■ **TO DO**
Of the lines in the data below, write out exactly those from the one holding "This screenshot has height=802, width=1512." through the one holding "Task: Open the 统计方式 dropdown", both included.

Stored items
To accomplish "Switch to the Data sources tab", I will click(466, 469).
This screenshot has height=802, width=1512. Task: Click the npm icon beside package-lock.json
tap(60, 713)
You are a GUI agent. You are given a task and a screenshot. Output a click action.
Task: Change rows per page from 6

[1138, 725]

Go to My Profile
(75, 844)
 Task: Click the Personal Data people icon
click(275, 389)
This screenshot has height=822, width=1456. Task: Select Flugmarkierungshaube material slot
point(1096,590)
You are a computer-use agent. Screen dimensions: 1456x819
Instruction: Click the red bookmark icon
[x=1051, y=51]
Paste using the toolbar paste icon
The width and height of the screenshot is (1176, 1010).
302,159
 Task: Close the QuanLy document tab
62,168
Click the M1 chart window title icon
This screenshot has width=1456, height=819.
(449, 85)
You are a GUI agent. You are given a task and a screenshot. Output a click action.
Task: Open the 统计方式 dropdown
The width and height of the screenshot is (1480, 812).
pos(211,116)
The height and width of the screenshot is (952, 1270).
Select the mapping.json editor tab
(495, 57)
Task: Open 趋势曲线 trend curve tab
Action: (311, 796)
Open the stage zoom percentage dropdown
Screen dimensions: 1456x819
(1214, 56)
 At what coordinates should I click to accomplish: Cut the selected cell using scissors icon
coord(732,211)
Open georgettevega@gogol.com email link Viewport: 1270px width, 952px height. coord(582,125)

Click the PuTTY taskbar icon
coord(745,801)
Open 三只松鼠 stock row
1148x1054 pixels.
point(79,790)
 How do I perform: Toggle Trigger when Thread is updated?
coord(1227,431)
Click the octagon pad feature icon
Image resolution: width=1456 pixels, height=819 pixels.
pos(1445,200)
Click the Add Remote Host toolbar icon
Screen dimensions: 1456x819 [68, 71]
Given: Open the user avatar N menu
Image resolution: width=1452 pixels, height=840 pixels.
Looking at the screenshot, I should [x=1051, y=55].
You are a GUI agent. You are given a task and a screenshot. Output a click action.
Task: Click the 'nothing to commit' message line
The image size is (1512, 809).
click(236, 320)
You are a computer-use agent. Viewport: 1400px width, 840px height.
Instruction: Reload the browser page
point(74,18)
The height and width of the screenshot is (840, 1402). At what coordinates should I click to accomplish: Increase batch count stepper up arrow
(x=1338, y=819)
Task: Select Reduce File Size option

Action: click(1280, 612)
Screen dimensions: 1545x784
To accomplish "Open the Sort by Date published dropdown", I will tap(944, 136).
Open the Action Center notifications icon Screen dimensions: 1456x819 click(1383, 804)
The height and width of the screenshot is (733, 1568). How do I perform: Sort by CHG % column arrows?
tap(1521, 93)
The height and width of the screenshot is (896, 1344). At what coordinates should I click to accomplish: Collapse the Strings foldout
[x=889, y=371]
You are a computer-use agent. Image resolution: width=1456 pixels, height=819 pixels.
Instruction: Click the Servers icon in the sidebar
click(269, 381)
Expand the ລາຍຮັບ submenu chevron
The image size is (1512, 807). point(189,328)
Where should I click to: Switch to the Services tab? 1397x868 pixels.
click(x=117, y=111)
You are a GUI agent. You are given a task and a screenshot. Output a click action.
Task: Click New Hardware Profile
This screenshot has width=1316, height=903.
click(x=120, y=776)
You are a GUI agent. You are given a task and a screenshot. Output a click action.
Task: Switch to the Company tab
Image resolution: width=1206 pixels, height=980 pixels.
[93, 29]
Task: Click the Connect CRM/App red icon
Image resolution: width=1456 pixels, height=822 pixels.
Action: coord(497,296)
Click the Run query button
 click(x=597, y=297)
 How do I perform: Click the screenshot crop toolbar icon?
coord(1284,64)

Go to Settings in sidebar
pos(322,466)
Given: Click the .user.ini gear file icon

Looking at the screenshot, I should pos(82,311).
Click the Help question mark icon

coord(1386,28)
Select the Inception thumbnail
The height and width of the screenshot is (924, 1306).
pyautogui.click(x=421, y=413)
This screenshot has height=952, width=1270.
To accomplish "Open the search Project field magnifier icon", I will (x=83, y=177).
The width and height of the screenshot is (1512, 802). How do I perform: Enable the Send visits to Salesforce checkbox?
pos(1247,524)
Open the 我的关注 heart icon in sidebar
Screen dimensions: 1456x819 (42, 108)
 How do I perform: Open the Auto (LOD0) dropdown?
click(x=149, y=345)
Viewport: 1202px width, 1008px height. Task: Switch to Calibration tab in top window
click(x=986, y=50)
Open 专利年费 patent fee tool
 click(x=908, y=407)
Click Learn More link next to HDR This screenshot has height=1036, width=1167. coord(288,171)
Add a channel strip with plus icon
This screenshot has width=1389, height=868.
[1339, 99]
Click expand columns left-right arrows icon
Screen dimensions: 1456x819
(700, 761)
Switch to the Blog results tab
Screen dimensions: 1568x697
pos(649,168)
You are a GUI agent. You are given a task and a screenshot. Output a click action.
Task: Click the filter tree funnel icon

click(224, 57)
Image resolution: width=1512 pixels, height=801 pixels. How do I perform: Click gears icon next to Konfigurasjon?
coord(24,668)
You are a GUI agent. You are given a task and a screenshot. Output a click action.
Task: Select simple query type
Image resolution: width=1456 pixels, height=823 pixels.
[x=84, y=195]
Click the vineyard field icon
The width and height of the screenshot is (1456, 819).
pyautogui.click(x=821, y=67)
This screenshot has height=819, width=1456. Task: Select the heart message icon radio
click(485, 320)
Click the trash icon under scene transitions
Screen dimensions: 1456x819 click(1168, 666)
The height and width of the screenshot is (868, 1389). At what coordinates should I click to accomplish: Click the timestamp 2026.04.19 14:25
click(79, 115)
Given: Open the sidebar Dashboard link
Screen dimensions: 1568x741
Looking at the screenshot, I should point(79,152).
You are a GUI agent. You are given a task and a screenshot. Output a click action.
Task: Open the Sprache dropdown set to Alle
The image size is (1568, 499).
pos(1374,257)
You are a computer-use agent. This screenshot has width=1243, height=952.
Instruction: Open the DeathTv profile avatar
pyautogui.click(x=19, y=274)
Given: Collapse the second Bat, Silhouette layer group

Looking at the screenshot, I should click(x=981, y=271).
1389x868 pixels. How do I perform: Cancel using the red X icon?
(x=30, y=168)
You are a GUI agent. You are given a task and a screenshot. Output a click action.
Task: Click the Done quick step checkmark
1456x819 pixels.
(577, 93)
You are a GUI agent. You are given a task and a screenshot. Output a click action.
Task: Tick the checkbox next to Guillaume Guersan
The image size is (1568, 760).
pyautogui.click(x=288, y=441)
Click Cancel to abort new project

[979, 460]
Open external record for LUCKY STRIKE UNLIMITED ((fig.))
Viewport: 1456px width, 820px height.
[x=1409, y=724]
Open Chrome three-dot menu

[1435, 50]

■ **RESPONSE TO THIS TASK**
This screenshot has height=802, width=1512. Task: Click the npm icon beside package-lock.json
tap(60, 713)
You are a GUI agent. You are given a task and a screenshot. Output a click action.
Task: Change rows per page from 6

[1138, 725]

Go to My Profile
(75, 844)
 Task: Click the Personal Data people icon
click(275, 389)
This screenshot has height=822, width=1456. Task: Select Flugmarkierungshaube material slot
point(1096,590)
You are a computer-use agent. Screen dimensions: 1456x819
Instruction: Click the red bookmark icon
[x=1051, y=51]
Paste using the toolbar paste icon
The width and height of the screenshot is (1176, 1010).
302,159
 Task: Close the QuanLy document tab
62,168
Click the M1 chart window title icon
This screenshot has width=1456, height=819.
(449, 85)
You are a GUI agent. You are given a task and a screenshot. Output a click action.
Task: Open the 统计方式 dropdown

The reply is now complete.